It’s a long way from Louth to Afghanistan. Bring together one person from each and they might find themselves with something more in common than struggling to decipher the language of the other.
As the air-waves become further congested with demands for the Irish government to expand on its commitment to accommodate Syrian refugees, it’s worth remembering that over one hundred Syrians have been resettled in the country in the past year. This is noteworthy for a number of reasons:
- Among the competing concerns is the worry that Ireland is ill-equipped to deal with the selection and administration required to facilitate sizeable numbers of refugees. Ireland has been a member of the UNHCR resettlement programme since 2000 and proven itself a reasonably competent member despite selection missions drying up in recent years. The system of Direct Provision is not the only mechanism for obtaining asylum or refugee status. The state already participates in an internationally standardised framework for fast-tracking with all the necessary checks and balances. Consequently, it adheres to corresponding local reception and integration protocols. These include advance medical screening, reception accommodation for large groups of families, and coordinated partnership with local authorities, health services, education services, and welfare supports. As part of the resettlement process, a worker is traditionally recruited to coordinate a programme of support in their host community for 18 months to two years. Recent cuts in funding dramatically curtailed this support, but a cohort of experienced staff is available throughout the country, as well as many potential peer groups to offer support as only those who can empathise with their plight can.
- In the last ten years, Ireland’s UNHCR’s resettlement programmes have partnered with the following local authorities and associated core services: Monaghan, Carlow, Kilkenny, Cavan, Laois, Sligo, and Westmeath. Programmes have been evaluated, and lessons learned that contribute towards improving the process. There are many examples of good practice and case studies of empowering methodologies to build on.
- Those resettled to date include groups of families from Sudan, Kurdistan, Democratic Republic of Congo, and the Rohingya community resettled from Burma. The challenge of resettling a diversity of people with corresponding languages, cultures and faith, has already been tested. That diversity is ultimately healthy for any society, and integration a two-way process, apparently needs repeating.

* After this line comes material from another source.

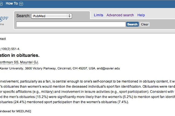Image resolution: width=175 pixels, height=116 pixels.
Task: Click the Search: label beside PubMed selector
Action: click(x=23, y=16)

- Among the indisputable successes of the process has been involvement of volunteers; local people in the host towns who extend the hand of welcome, friendship and the offer of practical support to newly arrived families as their embark on their resettlement. These locals are as diverse as any random group of Irish citizens driven by a range of impulses that unite to meet the challenges of integration. Among them are returned and retired Aid workers, young people, folk in search of their own meaning, and those with little to their own name. Ireland has the necessary human capital and good-will in spades.
- Most refugees settled before 2011 have been granted Irish citizenship. They are now part of the skilled, resilient and knowledgeable labour-ready force of human nature; firmly in solidarity with their fellow citizens burdened with the task of pulling the country back up from its hunkers. Those who cannot work are no less grateful to be alive, and hang on to higher hopes for their children, with the same determination they had in holding on to them this side of the grave.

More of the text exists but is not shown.